Con frecuencia los mismos directores consideran los cortos como apenas un paso para llegar a lo que realmente quieren. Forzar su exhibición puede semejarse a la ingenuidad de egresados de licenciatura que creen que sus tesis tendrían que ser leídas por alguien más que sus profesores. Cabe que sea razonable, pero sólo excepcionalmente. Hay incluso instructores de realización cinematográfica que recomiendan a sus estudiantes no desperdiciar esfuerzos en un corto y pasar directamente al largometraje, pues cualquier filmación significa padecimientos, se trate de cinco o 90 minutos finales. Lejos de caer en retóricas de necesidades, deberes y derechos en torno a las artes —que son automatismos, no pensamiento— cabe siempre cuestionarse la pertinencia de las prácticas culturales. ¿Hay especificidad estética, no sólo de inmediatez narrativa, que haga imprescindibles los cortometrajes?

El festival de cortometrajes de la Ciudad de Mëxico acumula casi 20 ediciones.

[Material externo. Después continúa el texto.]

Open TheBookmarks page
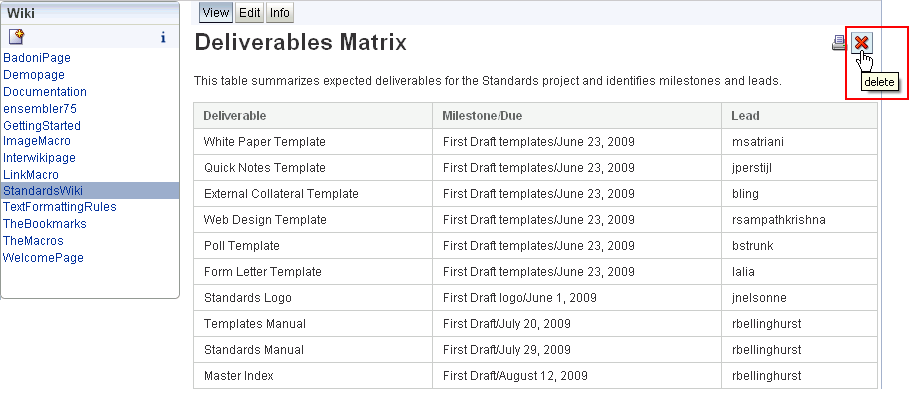The image size is (910, 407). (45, 224)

Las dificultades de exhibición de los cortos —así como los retos logísticos paralelos del teatro breve y las formas artísticas apegadas a la concisión— persistirán. Más que insistir en igualar experiencias habituales, es posible explorar maneras expandidas de consumir cultura que sean distintas a la lectura de novelas y la visita a salas para ver largometrajes. Esto requiere revalorar, cuestionándolo, el formato cortometraje —labor que también han de llevar a cabo sus practicantes— pues miles de cortos en YouTube dan cuenta de cómo estos materiales se pierden entre multitud de contenidos. Además de sacar ventaja de las plataformas audiovisuales, y de los acuerdos con ellas, harían falta también maneras de propiciar la atención y aprecio de los cortos. La crítica cinematográfica puede ser parte del proceso.

Es famosa la anécdota —cierta o falsa— de que Heidegger al principio de su carrera docente enseñaba el texto completo de La república durante todo un periodo académico; posteriormente pasaba el mismo tiempo reflexionando sólo a partir de la primera frase: “Ayer bajé al Pireo”. Hace unos meses, cuando una cineasta se refería a la falta de crítica sobre el formato, mencioné que yo sí escribía sobre cortometrajes. Sin embargo, me he dado cuenta de que lo hago sólo sobre filmes tan obvios como Extraña forma de vida, no sobre el común de los materiales del formato. La falta de crítica cinematográfica sobre cortometrajes puede deberse —entre otros motivos— al desprecio del formato o la incompetencia para abordarlo. Si uno toma en serio el ejercicio de ver, no hay cintas insuficientes para escribir crítica. Hay que trabajar siempre en seguir desarrollando capacidad de observación, sin darla por hecho. Tampoco hay que asumir las costumbres —por más asentadas que estén— ni la necesidad de formato alguno en el campo de las artes.